Los trabajadores municipales de Puan recibieron chombas y ropa de trabajo con una leyenda sobre el intendente. El sindicato exigió el retiro inmediato de la inscripción.
Un intendente del interior de la provincia de Buenos Aires quedó en el centro de una polémica luego de que los trabajadores municipales recibieran indumentaria laboral con su nombre y una referencia a su gestión estampados en las prendas.
El episodio ocurrió en el municipio de Puan, donde el intendente Diego Reyes autorizó la colocación de la leyenda “Gestión Intendente Lic. Diego Reyes” en chombas y uniformes entregados al personal municipal.
La situación generó malestar entre los empleados, que, a través de la Asociación de Obreros y Empleados Municipales (AOEM) de Puan, reclamaron formalmente que se retire la inscripción de la ropa de trabajo.
El sindicato presentó el pasado 13 de agosto una nota ante el municipio en la que solicitó el retiro y la discontinuación inmediata de la leyenda en toda la indumentaria provista al personal.
Según informó InfoGEI, la organización gremial sostuvo que la inscripción: "excede claramente la mera identificación institucional del Estado municipal, utilizando bienes públicos con una finalidad ligada a la promoción de la gestión del gobierno de turno".

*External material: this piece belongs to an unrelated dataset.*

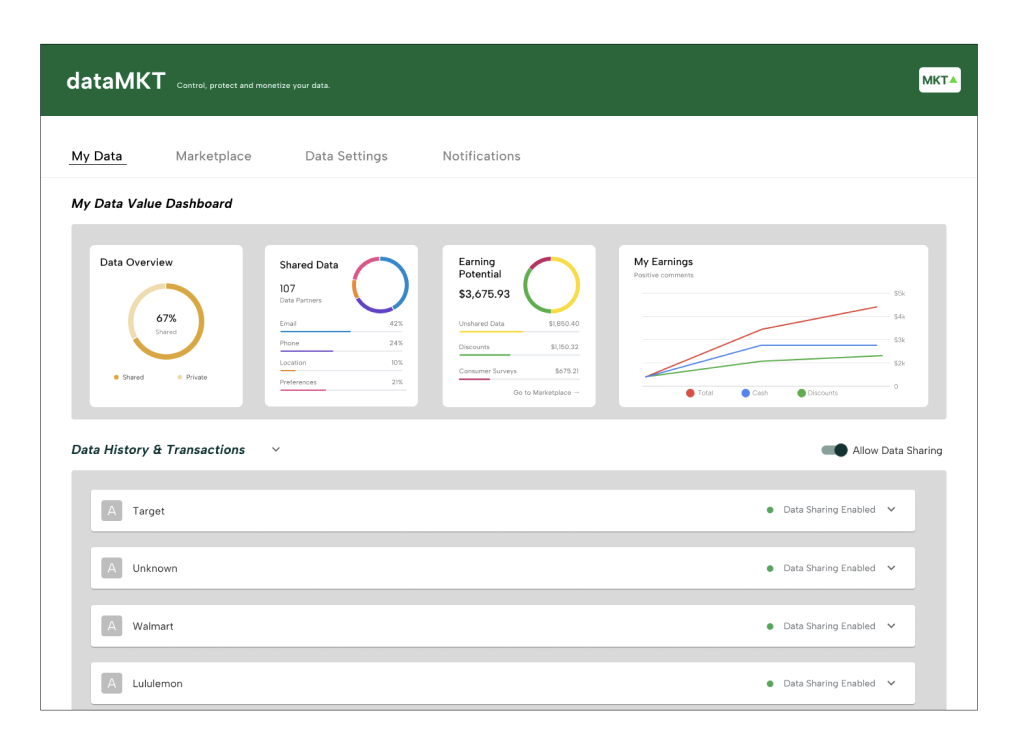Click the avatar icon beside Walmart

click(x=112, y=626)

El gremio también argumentó que la medida podría vulnerar principios constitucionales y distintas normas vinculadas con la neutralidad estatal y el uso de recursos públicos, además de las disposiciones que regulan el empleo municipal.
Por ese motivo, la organización otorgó al municipio un plazo de diez días hábiles para que informe quién autorizó la colocación de la leyenda y adopte las medidas correspondientes.

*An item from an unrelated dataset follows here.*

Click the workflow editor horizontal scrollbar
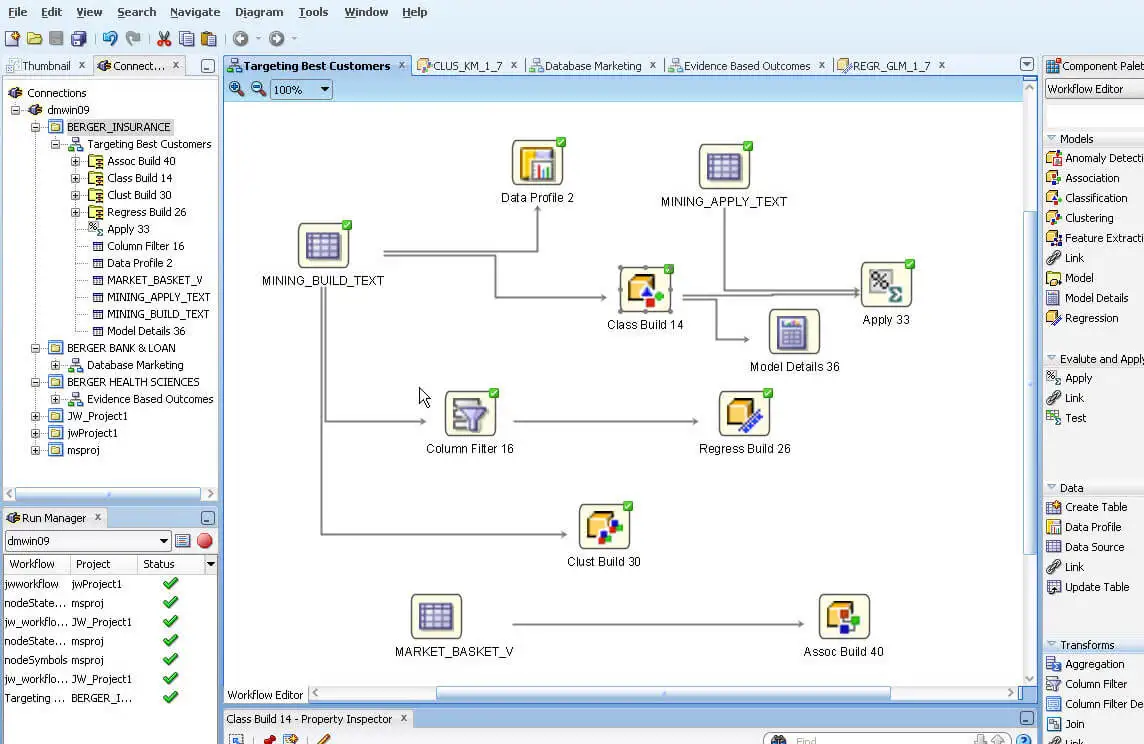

En caso de que la situación no sea corregida, los trabajadores advirtieron que podrían avanzar con denuncias administrativas y judiciales ante el Tribunal de Cuentas de la Provincia de Buenos Aires.
La polémica generada en Puan recuerda a un episodio ocurrido en 2001, cuando el entonces gobernador bonaerense Carlos Ruckauf fue cuestionado por repartir zapatillas destinadas a alumnos de escuelas públicas que llevaban estampada su firma en pleno año lectivo.